After sixteen months of construction and many more of planning, Milwaukee Public Library's new East Branch opens its doors to the public.

The branch occupies the street level of a new five-story complex. It features 99 apartments that rise above and behind the library's walls.

Spokesperson Brooke VandeBerg says the new 16,000 square feet space  is Milwaukee Public Library’s second experiment in mixed-use construction. Villard Square Library was the first. It opened in 2011 and features 47 grand-family apartments above it - where the grandparent serves as the primary primary caregiver.

Rachel Collins manages the Villard Square branch, and is guiding the new East Library through this exciting time. Books are arriving, the staff is growing and the place is generally coming to life.

East’s book collection is smaller now. That’s just the nature of the way patrons use libraries today. There are fewer stacks and fewer shelves here.

Credit S Bence
Billy Borkenhagen with HGA Architects and library manager Rachel Collins.

****************

## [Required actions]
#1 In the East Branch library text, rewrite the passage starting with "Spokesperson Brooke VandeBerg" and going on through "manager Rachel Collins.", substituting "bookcases" for "shelves".
#2 According to the East Branch library text, how many apartments sit above Villard Square Library?
#3 Can you carry the East Branch library text on past its final line?

## [Raw data]
****************

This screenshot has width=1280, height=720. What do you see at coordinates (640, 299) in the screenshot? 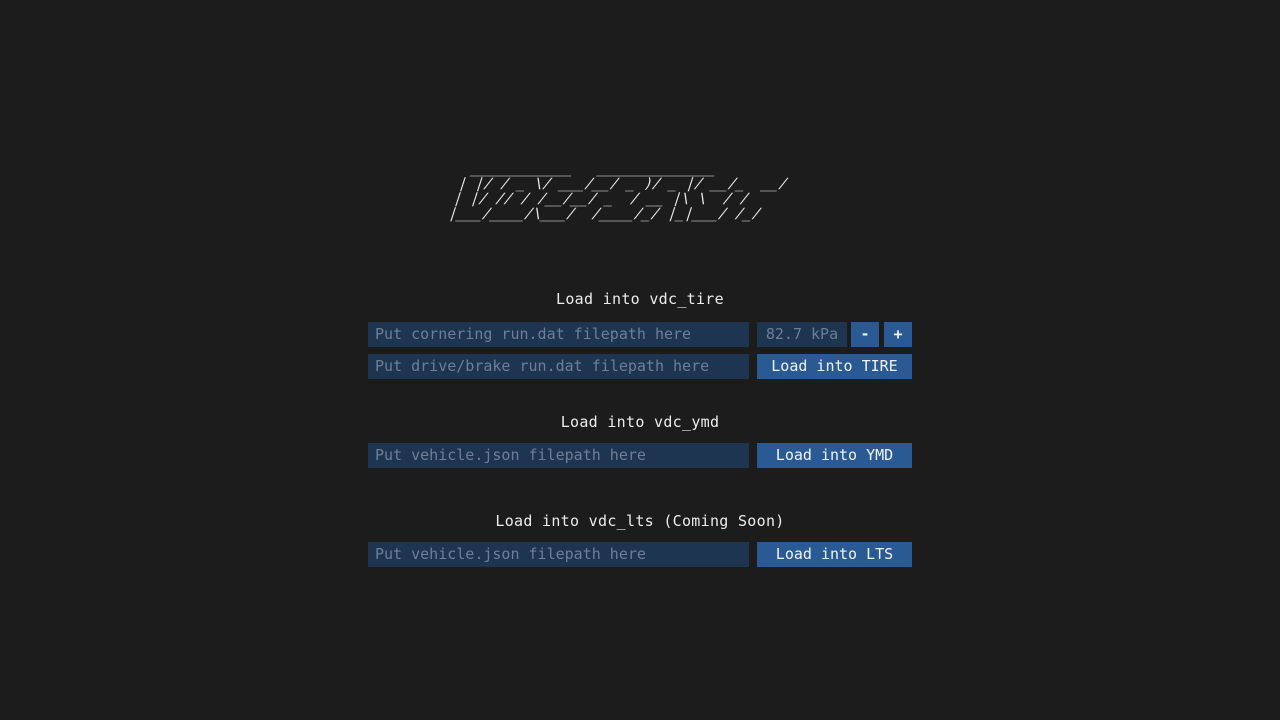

****************

## [Responses to the exercise]
#1
Spokesperson Brooke VandeBerg says the new 16,000 square feet space  is Milwaukee Public Library’s second experiment in mixed-use construction. Villard Square Library was the first. It opened in 2011 and features 47 grand-family apartments above it - where the grandparent serves as the primary primary caregiver.

Rachel Collins manages the Villard Square branch, and is guiding the new East Library through this exciting time. Books are arriving, the staff is growing and the place is generally coming to life.

East’s book collection is smaller now. That’s just the nature of the way patrons use libraries today. There are fewer stacks and fewer bookcases here.

Credit S Bence
Billy Borkenhagen with HGA Architects and library manager Rachel Collins.

#2 47 grand-family apartments.

#3
It fell to architect Billy Borkenhagen and his colleagues to make the library as efficient and welcoming as possible.

He points to the library’s community room as the focal point. “Oftentimes rooms like that are tucked away at the back of the library," Borkenhagen says. "So by bringing to the front of the library, it’s kind of a gesture that suggests that it’s a very welcoming room.”

Manager Rachel Collins touts the cozy natural gas fireplace and other new gismos, such as the dual Induction sorter, “where you can return materials from the inside and then receive a receipt.”

Billy Borkenhagen says toilets have dual-flush and every light bulb is LED. "This building has automatic shades that can be programmed to react to the lighting conditions outside," he says. 

Here and there you spot white wall space. It’s painted glass, upon which manager Rachel Collins says library visitors are allowed – even encouraged– to scribble. “The whole area in our teen area – which we never had before – we have this marker wall that’s also magnetic and will give people the option to do some drawing and create some expression,” she says.

Beyond the patron-friendliness and energy-saving, Billy Borkenhagen says as much as possible, the bones of the old library have been incorporated into the new one.

The original East Branch opened south of here in 1909 – a single room offered by a generous Congregational Church. Its new address is the branch’s fifth incarnation and sits on the footprint of its predecessor – a stand-alone, single story brick structure - that opened in 1968.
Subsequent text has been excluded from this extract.